ARAGONITE PRECIPITATION IN THE LATE ORDOVICIAN ‘CALCITE SEA’ — EVIDENCE FROM A MULTI-PROXY GEOCHEMICAL APPROACH

A positive excursion in δ²⁶Mg values (2–3‰) is observed, recorded in a carbonate succession in the Monitor Range, Nevada, spanning the Late Ordovician (Hirnantian) glaciation event. The increase in δ²⁶Mg values is synchronous with previously detailed δ^44/40Ca and δ¹³C excursions in the same section, an observation at odds with the large difference in residence times between Mg, Ca, and C, suggesting that the isotopic shifts are not the result of global-ocean cycling.

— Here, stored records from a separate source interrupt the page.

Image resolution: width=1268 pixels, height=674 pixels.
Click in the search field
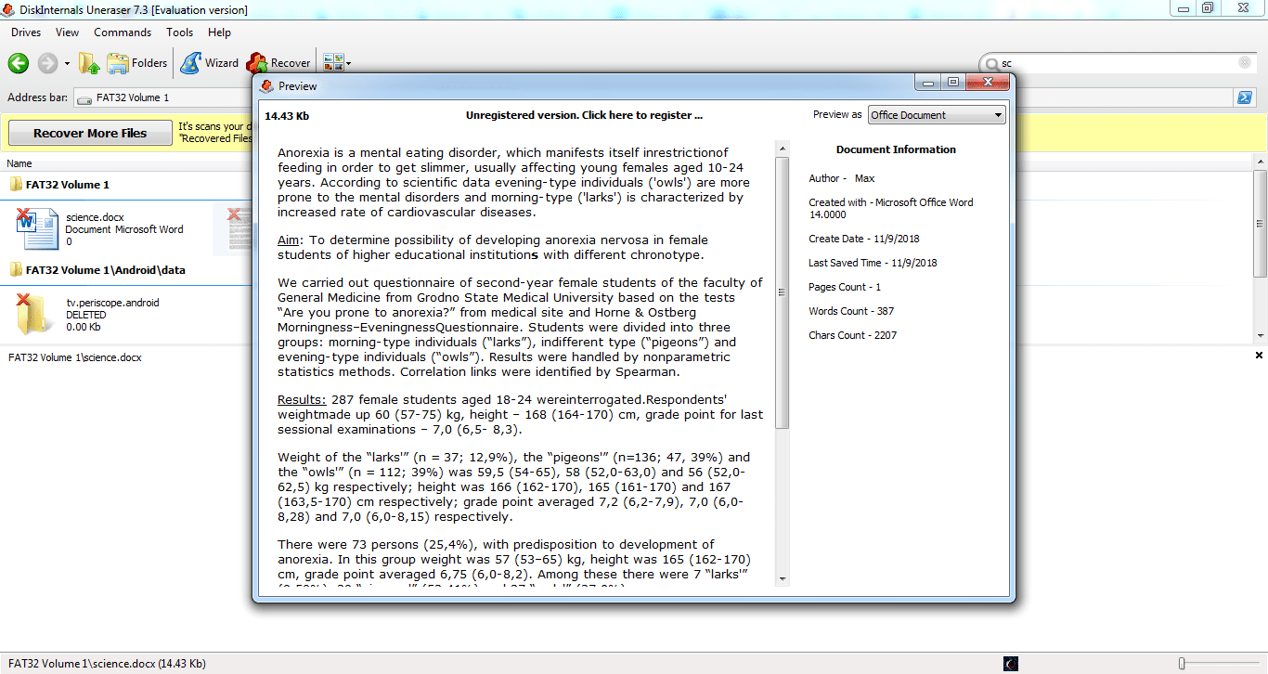(x=1114, y=63)
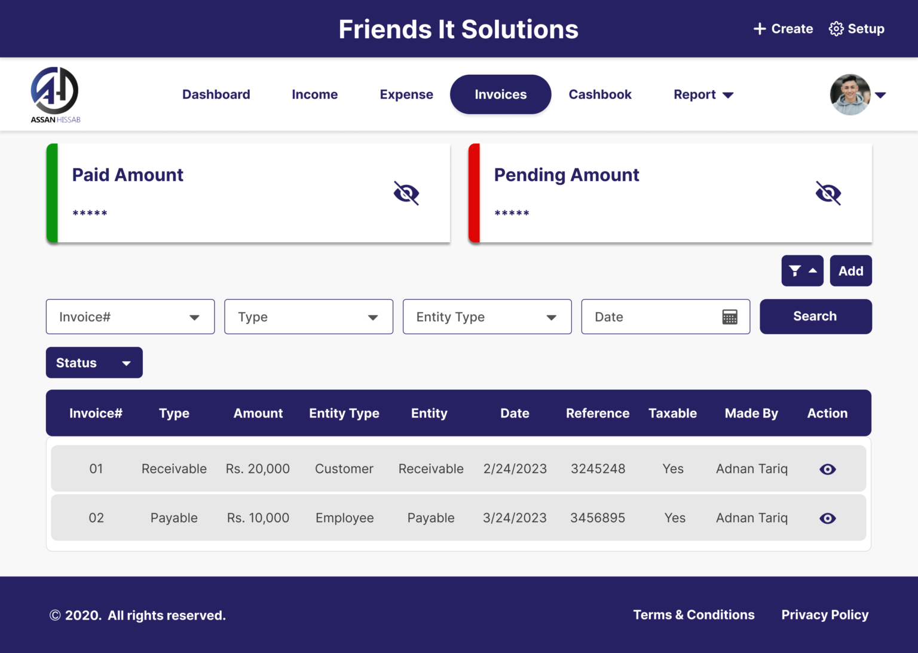Click the plus Create icon
The width and height of the screenshot is (918, 653).
coord(760,29)
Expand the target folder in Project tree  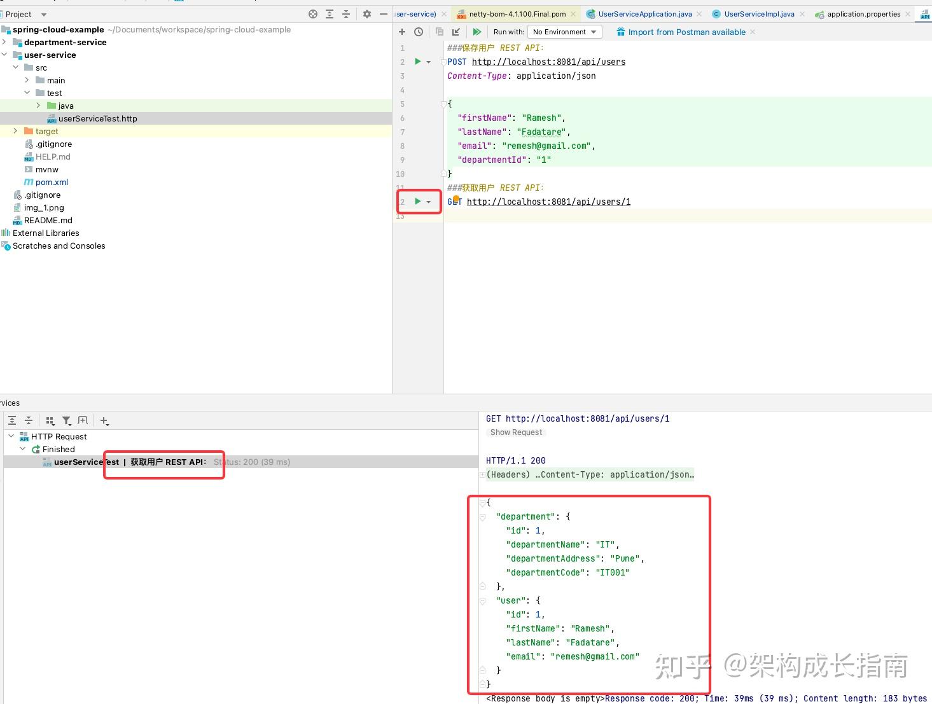tap(15, 131)
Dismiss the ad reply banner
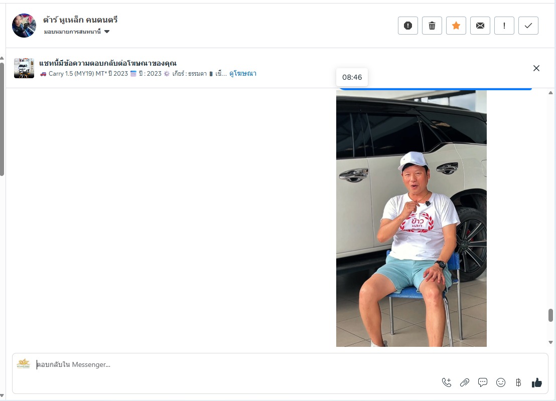This screenshot has height=401, width=556. pos(536,68)
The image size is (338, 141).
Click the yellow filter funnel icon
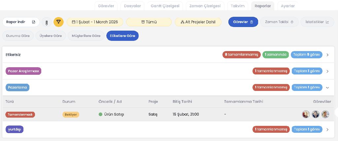58,22
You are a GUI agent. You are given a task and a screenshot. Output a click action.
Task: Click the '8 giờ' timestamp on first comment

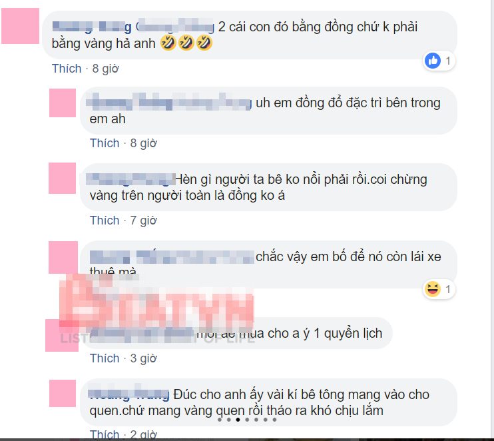[106, 69]
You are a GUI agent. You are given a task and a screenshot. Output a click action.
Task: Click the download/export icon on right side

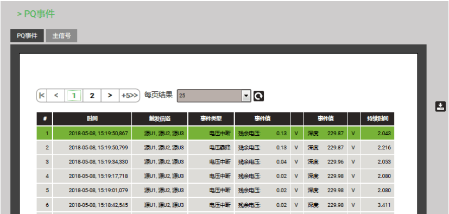[440, 106]
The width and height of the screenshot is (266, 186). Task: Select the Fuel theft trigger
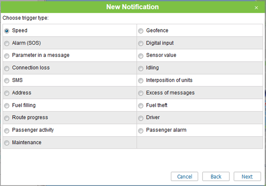141,105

A mixing analysis reveals that the positive shift in δ²⁶Mg values in the whole-rock carbonate is due to a small increase in dolomite abundance. The analysis is also used to determine original limestone δ²⁶Mg values in marine carbonates, revealing stratigraphic changes in the δ²⁶Mg values of the carbonate deposited during the glacial sea-level lowstand, and the pre-glacial and post-glacial sea-level highstands. The limestone end-member exhibits a higher δ²⁶Mg value for carbonate deposited in the sea-level lowstand, consistent with precipitation of primary aragonite during the Hirnantian glaciation in this tropical-shelf setting, and lower δ²⁶Mg values before and after the glaciation, which is consistent with the precipitation of calcite during the sea-level highstands. However, the effects of diagenesis on δ²⁶Mg values in carbonate sediment are difficult to predict, therefore Mg isotopes alone do not permit a conclusive determination of primary carbonate polymorph mineralogy. A synchronous negative shift in δ^44/40Ca values, positive shift in δ¹³C values, and intermittently high Sr/Ca ratios recorded in the carbonates deposited during the sea-level lowstand interval add support to the interpretation of aragonite deposition during the glaciation. Previous laboratory experiments have also demonstrated that aragonite can precipitate in seawater with the chemistry of a ‘calcite sea’ at temperatures above 20–23°C, which was likely common at low latitudes in the early Paleozoic. This study demonstrates the utility of applying a multi-proxy geochemical approach using Mg, Ca, and C isotopes, and elemental Sr/Ca ratios to reveal aragonite that has inverted to calcite over geologic time. It also cautions against misinterpreting facies-dependent changes in carbonate mineralogy as genuine records of secular variation in seawater chemistry.